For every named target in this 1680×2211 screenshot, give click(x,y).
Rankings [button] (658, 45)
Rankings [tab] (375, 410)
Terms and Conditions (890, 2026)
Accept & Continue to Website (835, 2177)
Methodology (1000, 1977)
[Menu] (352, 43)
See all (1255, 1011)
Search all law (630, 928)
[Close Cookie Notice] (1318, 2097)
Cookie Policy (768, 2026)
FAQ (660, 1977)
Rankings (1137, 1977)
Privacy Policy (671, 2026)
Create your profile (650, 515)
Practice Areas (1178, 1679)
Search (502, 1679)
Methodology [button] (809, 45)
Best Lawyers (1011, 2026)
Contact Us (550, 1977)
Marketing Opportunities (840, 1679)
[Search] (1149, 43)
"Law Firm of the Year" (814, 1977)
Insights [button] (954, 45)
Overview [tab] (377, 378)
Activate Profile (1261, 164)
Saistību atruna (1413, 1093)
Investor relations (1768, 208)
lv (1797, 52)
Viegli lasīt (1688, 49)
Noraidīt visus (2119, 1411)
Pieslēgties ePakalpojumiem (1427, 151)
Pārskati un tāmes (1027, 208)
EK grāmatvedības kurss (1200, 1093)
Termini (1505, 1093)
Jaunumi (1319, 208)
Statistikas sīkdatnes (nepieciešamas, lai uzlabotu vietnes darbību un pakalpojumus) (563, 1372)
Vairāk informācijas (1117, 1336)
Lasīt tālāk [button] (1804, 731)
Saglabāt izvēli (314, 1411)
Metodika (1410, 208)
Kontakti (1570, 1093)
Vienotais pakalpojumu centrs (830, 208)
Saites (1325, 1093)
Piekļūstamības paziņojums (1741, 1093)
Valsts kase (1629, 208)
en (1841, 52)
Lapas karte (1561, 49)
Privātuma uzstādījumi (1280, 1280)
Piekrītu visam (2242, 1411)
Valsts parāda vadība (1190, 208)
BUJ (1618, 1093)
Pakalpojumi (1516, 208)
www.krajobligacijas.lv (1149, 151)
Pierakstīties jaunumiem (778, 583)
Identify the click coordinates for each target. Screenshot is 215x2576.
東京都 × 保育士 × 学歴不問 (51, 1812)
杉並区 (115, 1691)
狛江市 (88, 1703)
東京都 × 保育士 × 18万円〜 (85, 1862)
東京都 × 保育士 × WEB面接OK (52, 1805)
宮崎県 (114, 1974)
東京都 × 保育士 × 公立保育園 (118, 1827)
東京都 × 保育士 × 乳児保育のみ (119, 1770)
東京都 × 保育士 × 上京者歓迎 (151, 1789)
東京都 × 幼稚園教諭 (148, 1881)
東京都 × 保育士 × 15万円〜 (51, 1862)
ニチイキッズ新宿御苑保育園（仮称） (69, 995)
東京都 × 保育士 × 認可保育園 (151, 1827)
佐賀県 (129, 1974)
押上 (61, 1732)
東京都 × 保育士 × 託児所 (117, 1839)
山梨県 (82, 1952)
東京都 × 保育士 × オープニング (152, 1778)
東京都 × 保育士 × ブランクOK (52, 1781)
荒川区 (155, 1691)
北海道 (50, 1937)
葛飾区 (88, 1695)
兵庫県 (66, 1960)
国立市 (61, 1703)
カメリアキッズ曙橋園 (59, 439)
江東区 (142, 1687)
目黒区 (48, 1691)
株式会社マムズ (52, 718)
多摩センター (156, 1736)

Task prompt:
When you transcribe the listing, make each line match the original exactly.

Answer space:
For every named target in this 1680×2211 screenshot, give click(x,y).
Rankings [button] (658, 45)
Rankings [tab] (375, 410)
Terms and Conditions (890, 2026)
Accept & Continue to Website (835, 2177)
Methodology (1000, 1977)
[Menu] (352, 43)
See all (1255, 1011)
Search all law (630, 928)
[Close Cookie Notice] (1318, 2097)
Cookie Policy (768, 2026)
FAQ (660, 1977)
Rankings (1137, 1977)
Privacy Policy (671, 2026)
Create your profile (650, 515)
Practice Areas (1178, 1679)
Search (502, 1679)
Methodology [button] (809, 45)
Best Lawyers (1011, 2026)
Contact Us (550, 1977)
Marketing Opportunities (840, 1679)
[Search] (1149, 43)
"Law Firm of the Year" (814, 1977)
Insights [button] (954, 45)
Overview [tab] (377, 378)
Activate Profile (1261, 164)
Saistību atruna (1413, 1093)
Investor relations (1768, 208)
lv (1797, 52)
Viegli lasīt (1688, 49)
Noraidīt visus (2119, 1411)
Pieslēgties ePakalpojumiem (1427, 151)
Pārskati un tāmes (1027, 208)
EK grāmatvedības kurss (1200, 1093)
Termini (1505, 1093)
Jaunumi (1319, 208)
Statistikas sīkdatnes (nepieciešamas, lai uzlabotu vietnes darbību un pakalpojumus) (563, 1372)
Vairāk informācijas (1117, 1336)
Lasīt tālāk [button] (1804, 731)
Saglabāt izvēli (314, 1411)
Metodika (1410, 208)
Kontakti (1570, 1093)
Vienotais pakalpojumu centrs (830, 208)
Saites (1325, 1093)
Piekļūstamības paziņojums (1741, 1093)
Valsts kase (1629, 208)
en (1841, 52)
Lapas karte (1561, 49)
Privātuma uzstādījumi (1280, 1280)
Piekrītu visam (2242, 1411)
Valsts parāda vadība (1190, 208)
BUJ (1618, 1093)
Pakalpojumi (1516, 208)
www.krajobligacijas.lv (1149, 151)
Pierakstīties jaunumiem (778, 583)
Identify the click coordinates for each target. Screenshot is 215x2576.
東京都 × 保育士 × 学歴不問 (51, 1812)
杉並区 (115, 1691)
狛江市 (88, 1703)
東京都 × 保育士 × 18万円〜 (85, 1862)
東京都 × 保育士 × WEB面接OK (52, 1805)
宮崎県 (114, 1974)
東京都 × 保育士 × 公立保育園 (118, 1827)
東京都 × 保育士 × 乳児保育のみ (119, 1770)
東京都 × 保育士 × 上京者歓迎 (151, 1789)
東京都 × 幼稚園教諭 (148, 1881)
東京都 × 保育士 × 15万円〜 (51, 1862)
ニチイキッズ新宿御苑保育園（仮称） (69, 995)
東京都 × 保育士 × 認可保育園 (151, 1827)
佐賀県 (129, 1974)
押上 (61, 1732)
東京都 × 保育士 × 託児所 (117, 1839)
山梨県 (82, 1952)
東京都 × 保育士 × オープニング (152, 1778)
東京都 × 保育士 × ブランクOK (52, 1781)
荒川区 (155, 1691)
北海道 (50, 1937)
葛飾区 (88, 1695)
兵庫県 (66, 1960)
国立市 (61, 1703)
カメリアキッズ曙橋園 (59, 439)
江東区 (142, 1687)
目黒区 (48, 1691)
株式会社マムズ (52, 718)
多摩センター (156, 1736)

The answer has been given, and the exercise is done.